Dubai rose so quickly not on shrew calculations, but on simple dreams to house among the most extravagant projects: man-made islands, tallest building, seven-star hotel, DubaiWorld theme park, ect...
All that stuff is well and good, but leaving aside the taste factor and the necessity there is the overriding question of cost. Dubai was so busy planning the next big thing that its state enterprises did not think too much about affordability. Can Dubai pay all this off? The tiny emirate borrowed heavily, now the world recession is downing the economy and the bills are coming in.

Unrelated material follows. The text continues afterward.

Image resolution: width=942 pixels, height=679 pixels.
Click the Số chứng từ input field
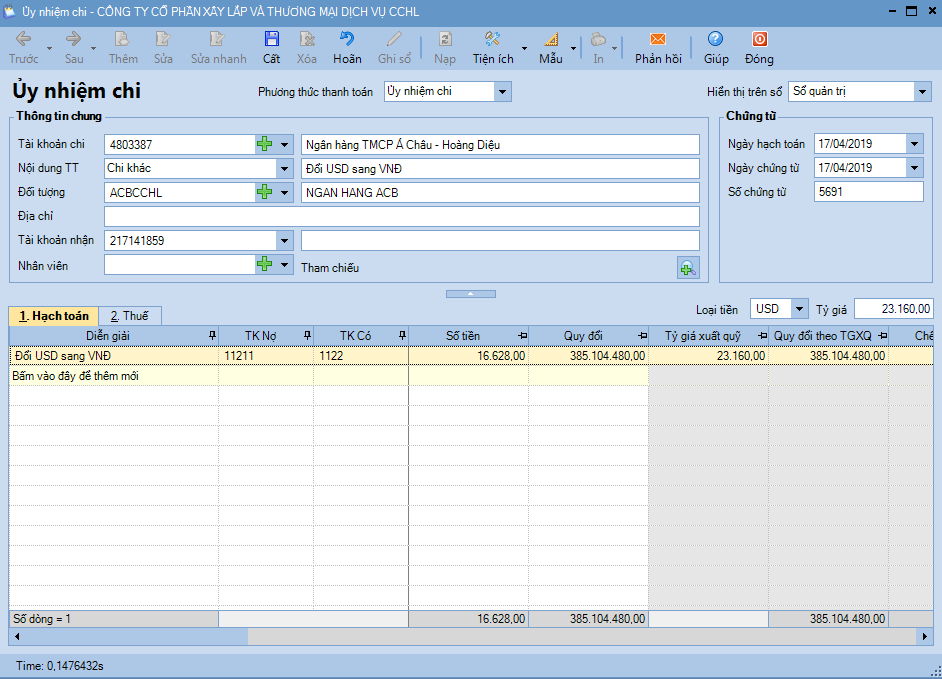point(867,192)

Dubai has at least $80 billion in debt (the government is very secretive so the figure is now precisely known) and Dubai’s recently created support fund may not be able to pay that off. Credit-rating firm Standard & Poor’s stated that the fund is “insufficient.” $50 billion of debt will have to be paid for in the next three years and it is not yet clear how/
Dubai will probably turn to its much wealthier neighbor Abu Dhabi which already has loaned the city-state $10 billion. Dubai will not be sunk in debt. The Middle East still needs a financial hub, a major airport hub, and a major trade port. Dubai fills that role better than any.

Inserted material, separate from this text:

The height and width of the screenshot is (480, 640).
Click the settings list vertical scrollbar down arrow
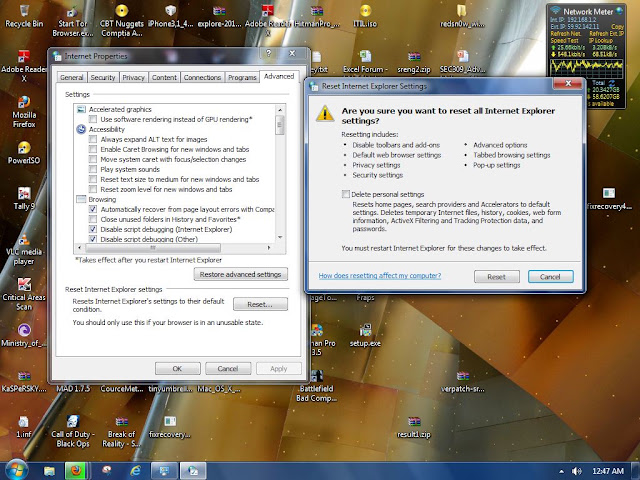coord(280,237)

But the current financial crises should be a lesson: wealth does not just materialize out of high buildings. Dubai’s leaders are not experts on finance or entrepreneurship (a lot of the management is imported). They operated on the fallacy that if Dubai has the same fancy buildings as New York, London and Paris then it will have the economy as well. But real economies are not born from the top-down with rulers building office complexes, but from the bottom-up with small businesses growing and private firms providing the infrastructure (for the most part).

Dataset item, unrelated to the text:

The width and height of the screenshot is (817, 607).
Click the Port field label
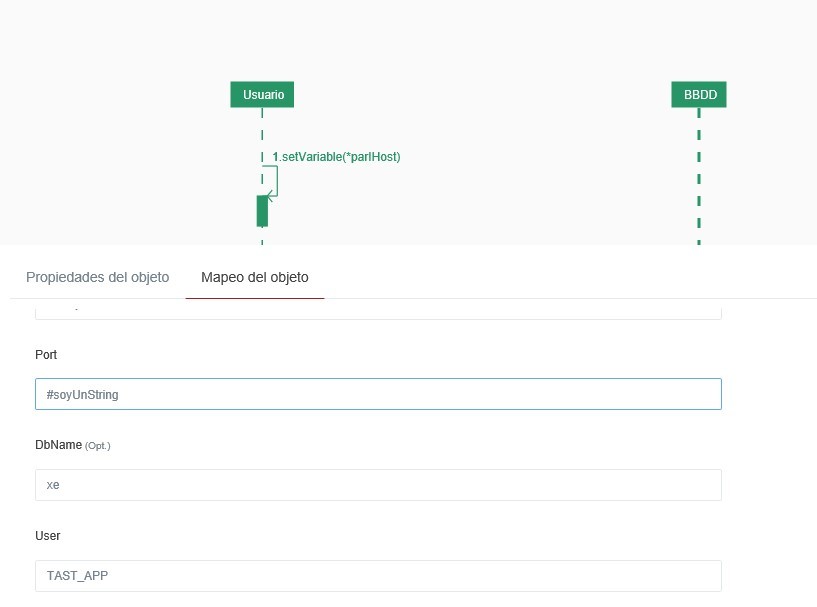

Dubai should recalculate its business model and invest in better schools to build a factory of talent that will then fill those offices rather than on such meaningless projects like THREE man-made islands. Dubai cannot afford the incredible spending seen in recent years, that is not a path to real wealth creation since tourism does not require human capital; Dubai needs to be a entrepreneurial hub first and foremost.